Mário e Joaquim Pinto de Andrade 

Nasceu e morreu no mês de Agosto. Teria completado 81 anos no passado dia 21, se a morte não o tivesse apanhado em Londres poucos dias depois de fazer 62 anos – a 28 de Agosto de 1990. Pouco tempo depois, também, de ter tido oportunidade de conhecê-lo.

A partir dos anos 60 e durante muito tempo, Mário Pinto de Andrade foi para mim uma referência: angolano, nacionalista, intelectual prestigiado, primeiro presidente do MPLA. Mas só muito mais tarde, nos finais da década de 80, vim a conhecê-lo. Combinado um encontro à porta da Biblioteca Nacional e temendo não o reconhecer, perguntei-lhe se era parecido com o irmão Joaquim, que conhecia bem. A resposta desconcertou-me: «Não. Sou muito mais bonito!» Então, como reconhecê-lo? «Costuma ver muitos negros carregados de livros sair da Biblioteca Nacional de Lisboa?» 

Reencontrei a ironia na forma como, na entrevista que me deu, para a série documental «Geração de 60», definiu as suas origens sociais: «Não vêm na sociologia marxista. Era a lumpen aristocracia luandense.» Depois explicitou o conceito: «Caracterizava-se, nos anos 30, pela sobrevivência de pergaminhos familistas. Um grupo de gente que se reportava a um passado de participação na administração colonial, algumas funções na Igreja e no Exército e que ainda participavam das migalhas dessa existência.» 

O pai era um funcionário aposentado, os seus amigos eram também da área administrativa. Foi nesse meio que se formou a consciência nativista de Mário Pinto de Andrade: «A lumpen aristocracia se, por um lado, vivia dos seus pergaminhos, por outro veiculava aos seus descendentes uma consciência nativista. Havia uma ambivalência, um certo orgulho de ter sido parte integrante dessa vida no meio do colonizador e, ao mesmo tempo, de ter estado na vanguarda de uma luta contra as discriminações de que foram sendo vítimas, no seio da problemática de qualquer colonialismo.» 

De qualquer modo, sublinhou, «essa lumpen aristocracia não se situava ainda no extremo de sobrevivência do colonizado. Quem se situava nesse lugar era o indígena.» O meio em que Mário se inseria era considerado assimilado, com direito à escola e à ascensão social: «Em princípio. Evidentemente já se manifestavam outras formas de discriminação social – não falemos já de discriminação política, porque isso era mais vasto, era o próprio sistema já em vigor, o sistema do Estado Novo. Mas essas formas de discriminação social e racial exerciam-se já no nosso meio, no meio africano, exerciam-se já nas Ingombotas, onde vivi, no meio nativo em geral. Era já um meio de luta para ascender à vida social através da escola.» 
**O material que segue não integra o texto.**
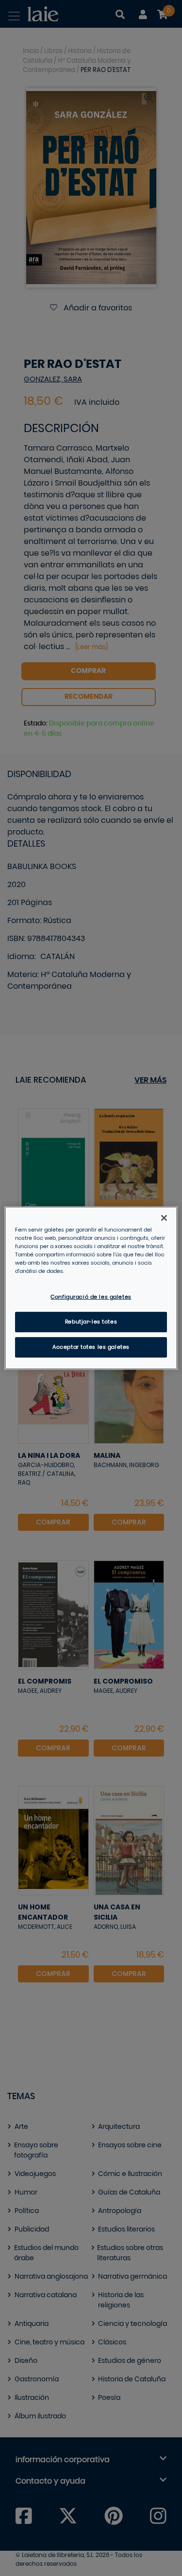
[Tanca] (164, 1218)
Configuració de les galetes (90, 1297)
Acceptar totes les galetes (91, 1347)
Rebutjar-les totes (91, 1321)
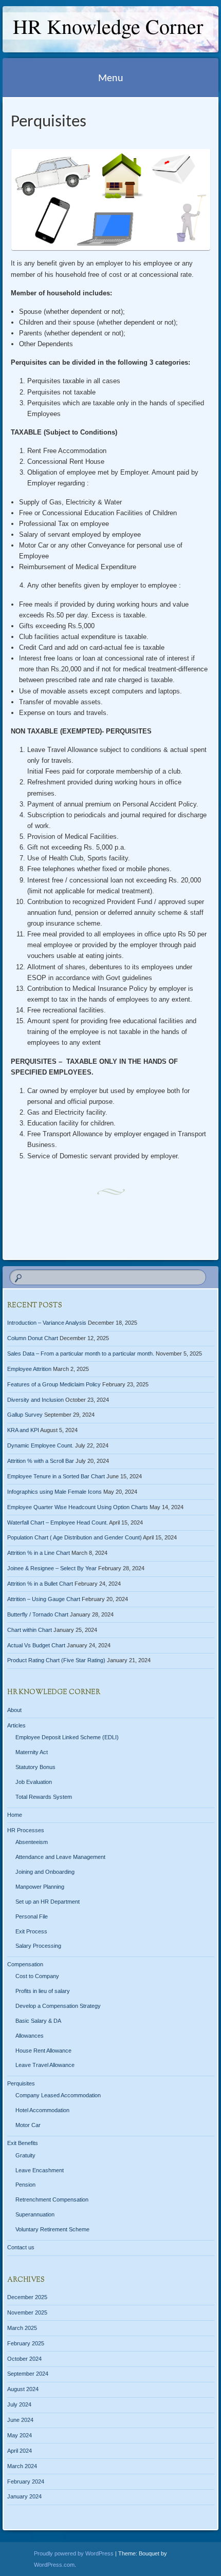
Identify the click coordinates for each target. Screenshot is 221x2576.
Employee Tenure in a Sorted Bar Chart (56, 1476)
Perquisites (21, 2083)
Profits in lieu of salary (42, 1991)
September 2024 (27, 2374)
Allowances (29, 2036)
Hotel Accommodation (42, 2110)
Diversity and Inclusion (35, 1400)
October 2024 (24, 2359)
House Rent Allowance (43, 2050)
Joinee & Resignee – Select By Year (52, 1568)
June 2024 (20, 2420)
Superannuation (34, 2214)
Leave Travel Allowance (45, 2065)
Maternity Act (31, 1752)
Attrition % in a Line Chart (38, 1553)
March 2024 (22, 2466)
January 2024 (24, 2496)
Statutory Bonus (35, 1767)
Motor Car (28, 2125)
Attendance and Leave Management (60, 1857)
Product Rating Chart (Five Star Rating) (56, 1660)
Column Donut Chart (32, 1338)
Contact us (20, 2247)
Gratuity (25, 2155)
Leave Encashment (39, 2170)
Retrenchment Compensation (51, 2199)
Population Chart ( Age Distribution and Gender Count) (74, 1537)
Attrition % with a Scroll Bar (40, 1461)
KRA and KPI (23, 1430)
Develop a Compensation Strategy (58, 2006)
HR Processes (25, 1830)
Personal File (31, 1916)
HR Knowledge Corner (108, 26)
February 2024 (25, 2481)
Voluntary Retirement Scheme (52, 2229)
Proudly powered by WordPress (74, 2553)
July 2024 (19, 2404)
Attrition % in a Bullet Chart (40, 1584)
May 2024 (19, 2435)
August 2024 (23, 2389)
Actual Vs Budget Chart (36, 1645)
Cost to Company (37, 1976)
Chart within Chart (29, 1630)
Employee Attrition (29, 1369)
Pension (25, 2185)
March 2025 (22, 2328)
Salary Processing (38, 1946)
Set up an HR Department (47, 1901)
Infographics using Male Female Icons (54, 1492)
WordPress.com (54, 2565)
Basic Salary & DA (38, 2021)
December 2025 (27, 2297)
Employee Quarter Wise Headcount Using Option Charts (77, 1507)
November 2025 (27, 2312)
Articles (16, 1725)
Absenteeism (31, 1842)
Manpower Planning (39, 1887)
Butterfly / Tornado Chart (37, 1614)
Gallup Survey (25, 1415)
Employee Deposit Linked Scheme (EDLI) (67, 1737)
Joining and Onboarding (45, 1872)
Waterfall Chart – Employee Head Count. (57, 1522)
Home (14, 1815)
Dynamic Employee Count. (40, 1445)
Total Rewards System (43, 1797)
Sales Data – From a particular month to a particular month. (80, 1353)
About (14, 1710)
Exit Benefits (22, 2143)
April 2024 (19, 2451)
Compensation (25, 1964)
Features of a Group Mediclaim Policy (54, 1384)
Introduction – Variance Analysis (46, 1323)
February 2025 (25, 2343)
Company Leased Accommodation (58, 2095)
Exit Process (31, 1931)
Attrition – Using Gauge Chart (43, 1599)
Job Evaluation (33, 1782)
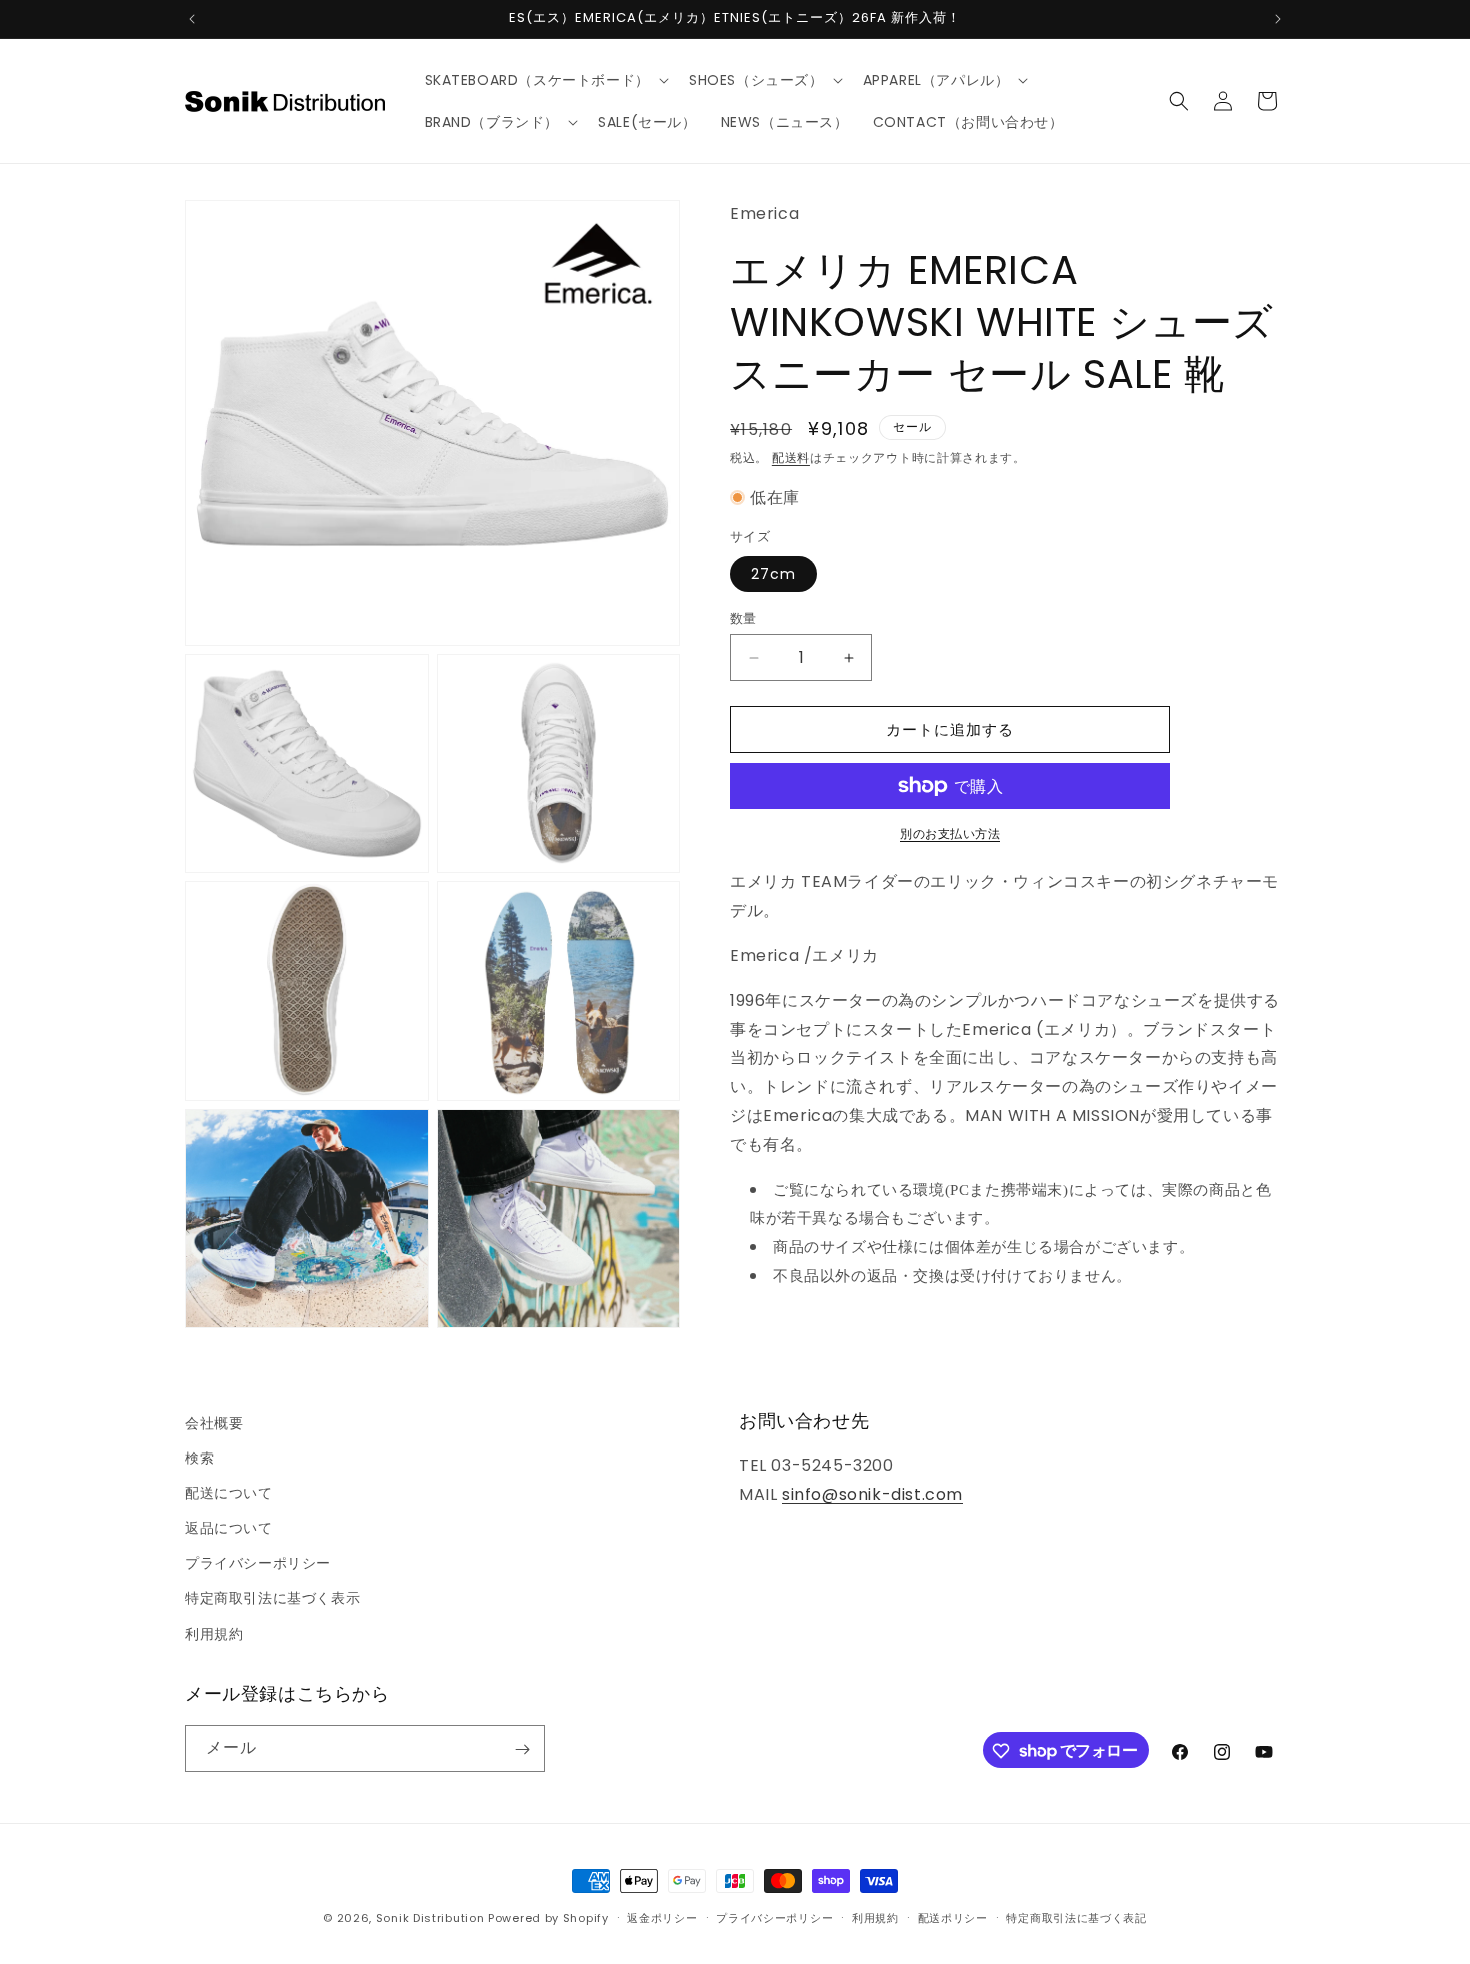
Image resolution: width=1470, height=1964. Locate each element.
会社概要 (214, 1423)
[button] (545, 80)
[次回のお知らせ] (1278, 19)
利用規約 (214, 1634)
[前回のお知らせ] (192, 19)
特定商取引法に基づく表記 (1076, 1917)
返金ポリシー (662, 1917)
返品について (229, 1528)
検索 (199, 1458)
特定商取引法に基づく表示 (272, 1599)
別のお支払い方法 (950, 833)
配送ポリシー (953, 1917)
E é desse meio que saem muitos dos primeiros lutadores pela independência:
«É um longo caminho. Eu, evidentemente, tenho um percurso, um longo percurso. A própria influência familiar é um elemento importante na tomada de consciência. Primeiro, da consciência nativista, de que era necessário cada nativo estudar, ter acesso à escola, esmerar-se pela instrução, e depois pelos horizontes que a própria escola abria, quer dizer, o facto de saber ler, escrever, estar em contacto com o Mundo.»

Entre os amigos de seu pai, alguns tinham sido advogados provisionários, como António de Assis Júnior, filólogos, jornalistas, deportados, presos, perseguidos políticos: «Um conjunto de circunstâncias, de destinos pessoais que conheci e exerceram influência no meu percurso.»

Leitor precoce, o jovem Mário segue nos jornais os acontecimentos da Abissínia, a agressão italiana na Etiópia, a resistência etíope ao fascismo. Dois tios tipógrafos, um no Diário de Luanda e outro na Imprensa Nacional, terão influenciado esse gosto pela leitura: «Não só o jornal, mas também os primeiros livros. Havia já as traduções que nos chegavam do Brasil dos romances russos – e, como toda a gente, penso, da minha geração, também li “A Mãe”, do Gorki, e teve uma grande influência. Já lia os romances brasileiros, o Jorge Amado, mas os romances russos foram determinantes na minha primeira consciência de revolta. Não parece claro que um luandense – o luandense por afinidade que eu sou, afinidade intelectual e por vivência – tivesse acedido à consciência de revolta pelo romance russo, mas foi por esse détour – passe o galicismo – que eu pessoalmente ascendi a uma primeira consciência de revolta.»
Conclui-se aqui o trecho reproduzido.